The memory allocated for wordArray now looks like this

wordArray[  0      1      2      3      4      5      6      7      8      9  ]
          char*  char*  char*  char*  char*  char*  char*  char*  char*  char*
            |      |      |      |      |
        "horses"   |      |      |      |
                 "cats"   |      |    "bats"
                       "rats"    |
                               "dogs"

The disadvantage still remains that the number of pointers allocated is a compile time constant that may be much smaller or larger than the actual size of the input. So, like before,

• either a large compile-time constant must be chosen so as to accommodate the largest possible expected input
  or
  
• when the program runs out of room it must be modified and recompiled with a larger constant to accommodate the larger input files.

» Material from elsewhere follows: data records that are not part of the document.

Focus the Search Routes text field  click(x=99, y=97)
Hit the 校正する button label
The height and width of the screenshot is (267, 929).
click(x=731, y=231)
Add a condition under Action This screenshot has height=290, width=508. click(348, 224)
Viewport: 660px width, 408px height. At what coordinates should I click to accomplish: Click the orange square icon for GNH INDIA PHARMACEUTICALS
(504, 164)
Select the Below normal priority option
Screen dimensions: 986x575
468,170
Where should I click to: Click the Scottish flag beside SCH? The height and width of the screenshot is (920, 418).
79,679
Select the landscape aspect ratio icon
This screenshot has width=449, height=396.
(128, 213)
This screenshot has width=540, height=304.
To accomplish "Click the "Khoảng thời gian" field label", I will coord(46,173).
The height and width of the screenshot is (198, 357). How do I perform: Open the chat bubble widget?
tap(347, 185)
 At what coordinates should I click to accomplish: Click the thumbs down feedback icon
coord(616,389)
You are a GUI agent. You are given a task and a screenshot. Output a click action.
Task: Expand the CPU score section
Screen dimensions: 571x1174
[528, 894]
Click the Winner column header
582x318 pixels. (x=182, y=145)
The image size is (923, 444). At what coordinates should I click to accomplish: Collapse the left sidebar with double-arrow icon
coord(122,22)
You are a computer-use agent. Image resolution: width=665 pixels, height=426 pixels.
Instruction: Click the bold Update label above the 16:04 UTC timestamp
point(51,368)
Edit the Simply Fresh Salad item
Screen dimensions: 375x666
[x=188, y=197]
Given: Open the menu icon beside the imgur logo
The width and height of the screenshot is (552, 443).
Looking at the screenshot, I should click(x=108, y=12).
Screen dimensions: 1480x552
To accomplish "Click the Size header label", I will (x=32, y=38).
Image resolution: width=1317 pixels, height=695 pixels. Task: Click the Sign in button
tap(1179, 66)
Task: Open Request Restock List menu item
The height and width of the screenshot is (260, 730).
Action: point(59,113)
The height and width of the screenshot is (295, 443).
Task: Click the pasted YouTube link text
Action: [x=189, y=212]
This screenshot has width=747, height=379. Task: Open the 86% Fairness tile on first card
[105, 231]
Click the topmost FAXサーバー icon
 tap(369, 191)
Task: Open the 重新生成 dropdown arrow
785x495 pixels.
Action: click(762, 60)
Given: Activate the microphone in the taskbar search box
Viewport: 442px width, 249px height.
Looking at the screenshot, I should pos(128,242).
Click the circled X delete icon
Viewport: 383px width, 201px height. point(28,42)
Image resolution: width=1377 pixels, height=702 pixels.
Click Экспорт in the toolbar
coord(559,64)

The dynamic array of pointers solves both disadvantages!

#include <stdio.h>
#include <stdlib.h>
#include <string.h>

#define MAX_WORD_LEN 30

int main(int argc, char *argv[])
{
	char word[MAX_WORDLEN];  /* no getting around this! */
	char **wordArray;  /* pointer to char* - we will malloc an array of
	char*'s to this ptr at runtime */ 

	return 0;
}

The advantage to the dynamic array is obvious. We can allocate it at runtime choosing a reasonable number of initial words. If we assume an input file as follows:

horses
cats
rats
dogs
bats

The memory allocated for wordArray now looks like this

wordArray[  0      1      2      3      4  ]
          char*  char*  char*  char*  char*
            |      |      |      |      |
        "horses"   |      |      |      |
                 "cats"   |      |   "bats"
                       "rats"    |
                               "dogs"

Answers to Questions:

1. No, because the run-time environment will clean that sort of stuff up. You definitely should free any run-time allocated memory that you're no longer using, though, while the program is running.

2. If we delete the array of pointers first, the variable wordArray becomes stale and we need it to access the individual pointers in the array. So, doing it in reverse causes you to reference stale memory when you try to free the strings. Dynamic data structures must be freed from the inside out!